WHAT THE TASK ASKS → Search the entries below for the word "agent", then copy each line in which it is found.

[Items from a data source]
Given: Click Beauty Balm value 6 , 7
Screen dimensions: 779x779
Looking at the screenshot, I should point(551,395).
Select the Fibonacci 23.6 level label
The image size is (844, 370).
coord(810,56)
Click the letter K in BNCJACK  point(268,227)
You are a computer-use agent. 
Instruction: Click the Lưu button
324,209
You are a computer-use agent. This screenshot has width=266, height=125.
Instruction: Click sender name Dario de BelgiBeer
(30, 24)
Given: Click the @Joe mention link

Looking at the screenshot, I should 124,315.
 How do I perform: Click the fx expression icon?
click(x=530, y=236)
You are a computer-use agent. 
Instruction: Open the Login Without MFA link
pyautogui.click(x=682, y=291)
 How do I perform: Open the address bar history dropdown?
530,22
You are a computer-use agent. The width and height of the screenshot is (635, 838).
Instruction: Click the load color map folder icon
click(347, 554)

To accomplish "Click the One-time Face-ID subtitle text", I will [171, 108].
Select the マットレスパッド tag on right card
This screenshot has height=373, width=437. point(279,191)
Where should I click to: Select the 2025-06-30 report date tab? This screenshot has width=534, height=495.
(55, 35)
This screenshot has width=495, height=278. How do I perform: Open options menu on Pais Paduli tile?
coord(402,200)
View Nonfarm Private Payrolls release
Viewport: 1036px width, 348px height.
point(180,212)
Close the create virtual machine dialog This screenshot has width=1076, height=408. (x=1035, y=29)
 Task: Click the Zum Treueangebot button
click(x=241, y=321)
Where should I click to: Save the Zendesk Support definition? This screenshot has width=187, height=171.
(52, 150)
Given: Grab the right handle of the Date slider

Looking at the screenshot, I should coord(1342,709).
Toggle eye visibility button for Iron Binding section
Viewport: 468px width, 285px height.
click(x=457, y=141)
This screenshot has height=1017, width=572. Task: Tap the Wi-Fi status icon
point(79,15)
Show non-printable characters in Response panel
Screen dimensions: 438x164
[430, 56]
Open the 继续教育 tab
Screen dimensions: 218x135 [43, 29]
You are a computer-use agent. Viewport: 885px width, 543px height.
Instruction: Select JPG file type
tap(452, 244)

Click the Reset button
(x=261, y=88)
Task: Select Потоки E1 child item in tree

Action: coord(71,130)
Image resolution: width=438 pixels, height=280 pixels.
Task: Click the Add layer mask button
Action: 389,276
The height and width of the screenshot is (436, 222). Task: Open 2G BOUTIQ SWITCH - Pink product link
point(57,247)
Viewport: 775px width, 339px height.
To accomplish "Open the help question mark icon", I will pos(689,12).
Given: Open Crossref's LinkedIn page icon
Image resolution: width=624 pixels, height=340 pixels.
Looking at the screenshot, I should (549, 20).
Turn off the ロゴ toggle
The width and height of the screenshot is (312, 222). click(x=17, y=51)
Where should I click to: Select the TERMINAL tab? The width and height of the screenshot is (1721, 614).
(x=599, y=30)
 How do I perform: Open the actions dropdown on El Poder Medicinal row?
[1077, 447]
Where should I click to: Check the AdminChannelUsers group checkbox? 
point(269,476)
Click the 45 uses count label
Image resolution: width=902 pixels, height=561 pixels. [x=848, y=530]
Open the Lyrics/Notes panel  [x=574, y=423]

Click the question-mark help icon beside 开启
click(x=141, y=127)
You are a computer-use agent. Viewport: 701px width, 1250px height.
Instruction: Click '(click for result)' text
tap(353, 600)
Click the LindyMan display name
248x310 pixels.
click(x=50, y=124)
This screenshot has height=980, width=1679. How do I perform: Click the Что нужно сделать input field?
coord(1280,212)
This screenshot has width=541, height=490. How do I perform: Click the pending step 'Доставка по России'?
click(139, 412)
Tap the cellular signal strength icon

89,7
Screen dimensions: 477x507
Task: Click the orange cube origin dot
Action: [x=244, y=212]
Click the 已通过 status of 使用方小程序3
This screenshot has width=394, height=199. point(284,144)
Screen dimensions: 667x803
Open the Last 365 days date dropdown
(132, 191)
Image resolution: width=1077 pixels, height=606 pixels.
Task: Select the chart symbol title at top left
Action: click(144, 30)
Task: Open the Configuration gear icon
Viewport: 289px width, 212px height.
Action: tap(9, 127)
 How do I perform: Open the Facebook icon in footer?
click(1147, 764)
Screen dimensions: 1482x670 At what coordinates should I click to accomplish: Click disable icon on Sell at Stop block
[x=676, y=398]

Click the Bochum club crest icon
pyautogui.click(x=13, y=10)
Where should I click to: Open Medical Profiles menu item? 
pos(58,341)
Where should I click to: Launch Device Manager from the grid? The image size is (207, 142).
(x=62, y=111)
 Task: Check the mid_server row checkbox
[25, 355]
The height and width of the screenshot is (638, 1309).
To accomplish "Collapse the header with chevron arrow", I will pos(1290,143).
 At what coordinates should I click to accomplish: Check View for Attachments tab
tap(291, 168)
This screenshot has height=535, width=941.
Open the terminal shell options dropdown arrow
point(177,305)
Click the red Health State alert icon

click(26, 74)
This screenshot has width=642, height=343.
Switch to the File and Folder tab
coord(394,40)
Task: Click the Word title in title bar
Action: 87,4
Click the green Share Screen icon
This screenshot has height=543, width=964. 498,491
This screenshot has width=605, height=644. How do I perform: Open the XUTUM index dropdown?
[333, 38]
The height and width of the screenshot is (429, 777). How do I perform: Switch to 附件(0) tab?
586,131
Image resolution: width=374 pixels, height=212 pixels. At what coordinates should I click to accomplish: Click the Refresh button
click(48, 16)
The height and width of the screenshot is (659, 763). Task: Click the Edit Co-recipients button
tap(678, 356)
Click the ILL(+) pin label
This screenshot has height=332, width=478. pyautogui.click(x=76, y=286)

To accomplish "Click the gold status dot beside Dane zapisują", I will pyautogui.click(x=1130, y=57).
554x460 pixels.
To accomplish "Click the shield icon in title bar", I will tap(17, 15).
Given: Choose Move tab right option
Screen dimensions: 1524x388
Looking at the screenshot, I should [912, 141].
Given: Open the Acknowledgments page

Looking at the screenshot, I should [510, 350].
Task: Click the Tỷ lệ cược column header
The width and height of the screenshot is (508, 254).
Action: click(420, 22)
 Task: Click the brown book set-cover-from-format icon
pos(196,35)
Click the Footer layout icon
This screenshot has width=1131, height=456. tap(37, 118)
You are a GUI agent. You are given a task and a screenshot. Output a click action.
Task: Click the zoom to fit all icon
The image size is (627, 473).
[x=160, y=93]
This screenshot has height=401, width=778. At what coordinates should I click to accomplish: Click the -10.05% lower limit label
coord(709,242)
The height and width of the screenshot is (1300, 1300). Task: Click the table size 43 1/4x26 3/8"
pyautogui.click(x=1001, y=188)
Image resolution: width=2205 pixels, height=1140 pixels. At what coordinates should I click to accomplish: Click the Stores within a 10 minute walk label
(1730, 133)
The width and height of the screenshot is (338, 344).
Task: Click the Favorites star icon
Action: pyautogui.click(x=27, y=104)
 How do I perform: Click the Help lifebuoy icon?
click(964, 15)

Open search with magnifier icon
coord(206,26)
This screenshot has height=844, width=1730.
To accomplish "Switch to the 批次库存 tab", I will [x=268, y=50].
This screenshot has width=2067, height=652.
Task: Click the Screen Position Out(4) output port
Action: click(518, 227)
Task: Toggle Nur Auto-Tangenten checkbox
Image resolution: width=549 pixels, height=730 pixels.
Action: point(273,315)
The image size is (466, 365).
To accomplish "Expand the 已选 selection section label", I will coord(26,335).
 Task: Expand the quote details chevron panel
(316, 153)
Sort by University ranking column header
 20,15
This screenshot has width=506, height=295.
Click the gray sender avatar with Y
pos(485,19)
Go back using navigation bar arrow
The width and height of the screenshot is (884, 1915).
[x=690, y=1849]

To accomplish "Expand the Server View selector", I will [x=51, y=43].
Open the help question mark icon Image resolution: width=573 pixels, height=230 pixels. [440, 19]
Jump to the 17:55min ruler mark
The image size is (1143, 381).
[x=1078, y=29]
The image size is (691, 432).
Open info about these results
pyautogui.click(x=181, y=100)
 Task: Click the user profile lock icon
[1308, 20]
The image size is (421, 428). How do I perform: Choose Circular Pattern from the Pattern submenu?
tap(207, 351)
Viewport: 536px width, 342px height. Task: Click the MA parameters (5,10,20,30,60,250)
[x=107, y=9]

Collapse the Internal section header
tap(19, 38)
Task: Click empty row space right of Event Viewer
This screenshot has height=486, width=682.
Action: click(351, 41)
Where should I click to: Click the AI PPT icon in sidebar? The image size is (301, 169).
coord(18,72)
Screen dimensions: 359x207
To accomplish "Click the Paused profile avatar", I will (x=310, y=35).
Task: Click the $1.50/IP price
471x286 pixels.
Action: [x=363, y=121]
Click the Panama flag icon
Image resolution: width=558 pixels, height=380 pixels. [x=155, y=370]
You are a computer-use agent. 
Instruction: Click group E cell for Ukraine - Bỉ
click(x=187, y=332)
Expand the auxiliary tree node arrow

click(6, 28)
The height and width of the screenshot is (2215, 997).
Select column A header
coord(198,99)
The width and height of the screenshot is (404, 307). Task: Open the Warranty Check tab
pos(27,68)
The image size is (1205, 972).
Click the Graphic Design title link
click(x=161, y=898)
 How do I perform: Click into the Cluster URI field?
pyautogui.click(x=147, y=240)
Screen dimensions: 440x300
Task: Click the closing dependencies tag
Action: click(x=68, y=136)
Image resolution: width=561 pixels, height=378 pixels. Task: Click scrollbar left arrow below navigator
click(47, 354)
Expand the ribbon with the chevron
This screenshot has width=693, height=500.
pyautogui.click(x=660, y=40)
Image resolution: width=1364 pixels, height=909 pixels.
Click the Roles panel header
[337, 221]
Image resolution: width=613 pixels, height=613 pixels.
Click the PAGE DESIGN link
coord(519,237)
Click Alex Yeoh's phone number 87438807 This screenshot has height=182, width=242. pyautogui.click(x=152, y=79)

RESPONSE TO THE TASK →
You are a computer-use agent. 
You are a computer-use agent. This screenshot has width=266, height=125.
You are a computer-use agent. 
You are a computer-use agent. The width and height of the screenshot is (635, 838).
You are a computer-use agent. Viewport: 885px width, 543px height.
You are a computer-use agent. Viewport: 701px width, 1250px height.
You are a GUI agent. You are given a task and a screenshot. Output a click action.
You are a computer-use agent. 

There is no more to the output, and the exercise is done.